**DATA UNDER STUDY**
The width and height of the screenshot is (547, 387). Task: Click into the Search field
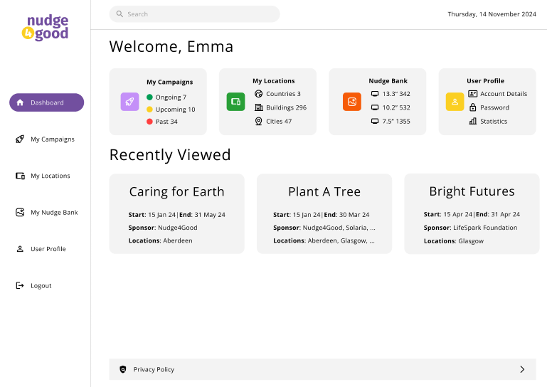click(x=199, y=14)
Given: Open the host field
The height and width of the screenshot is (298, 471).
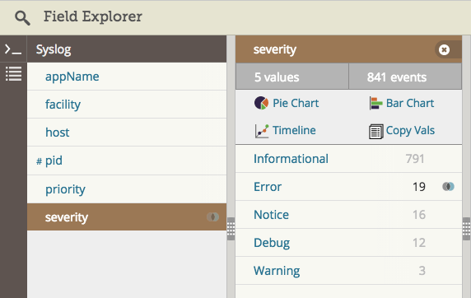Looking at the screenshot, I should [x=127, y=133].
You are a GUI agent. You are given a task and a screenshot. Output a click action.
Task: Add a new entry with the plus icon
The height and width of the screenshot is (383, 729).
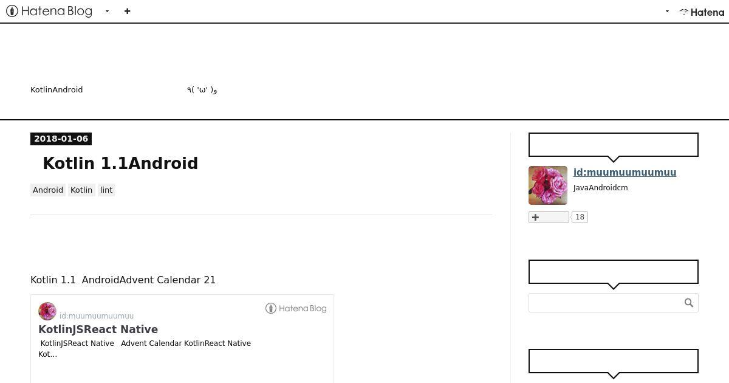(x=127, y=11)
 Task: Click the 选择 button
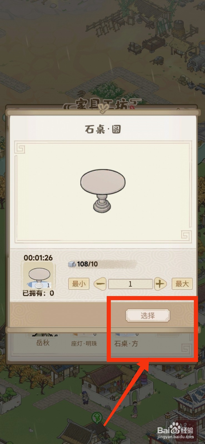[x=148, y=316]
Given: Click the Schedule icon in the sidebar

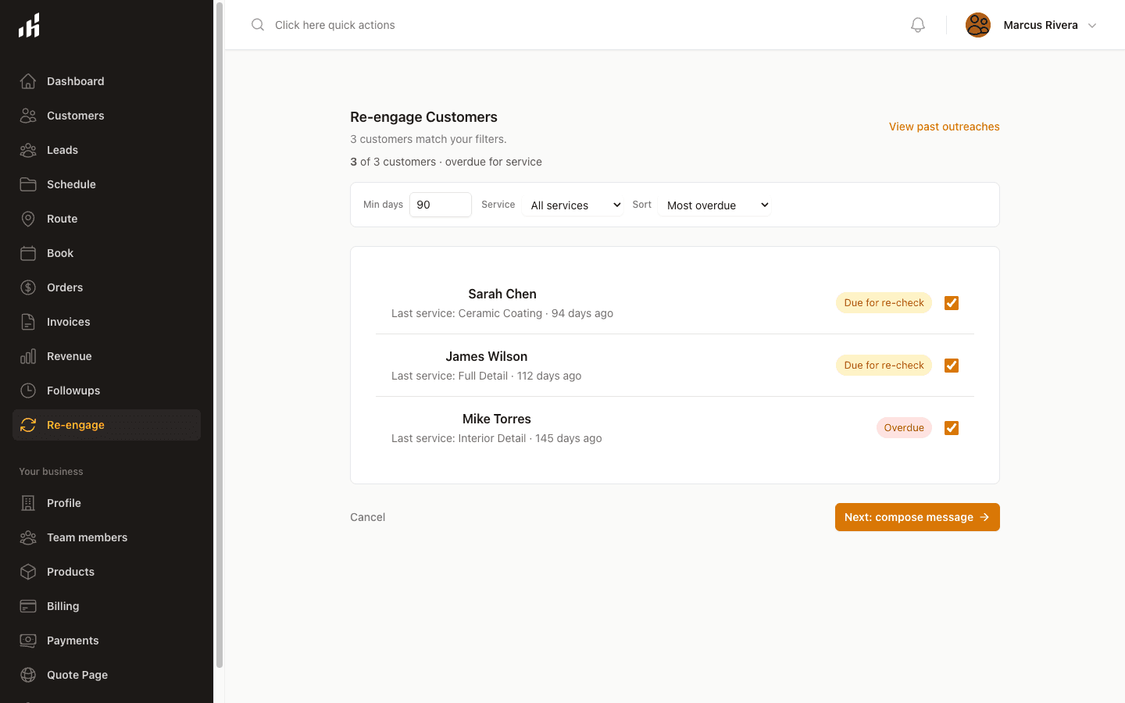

**WHAT IS EXPECTED**
Only the number should be given: the count of lines above that hold the word "icon".

**OUTPUT FOR THIS TASK**
2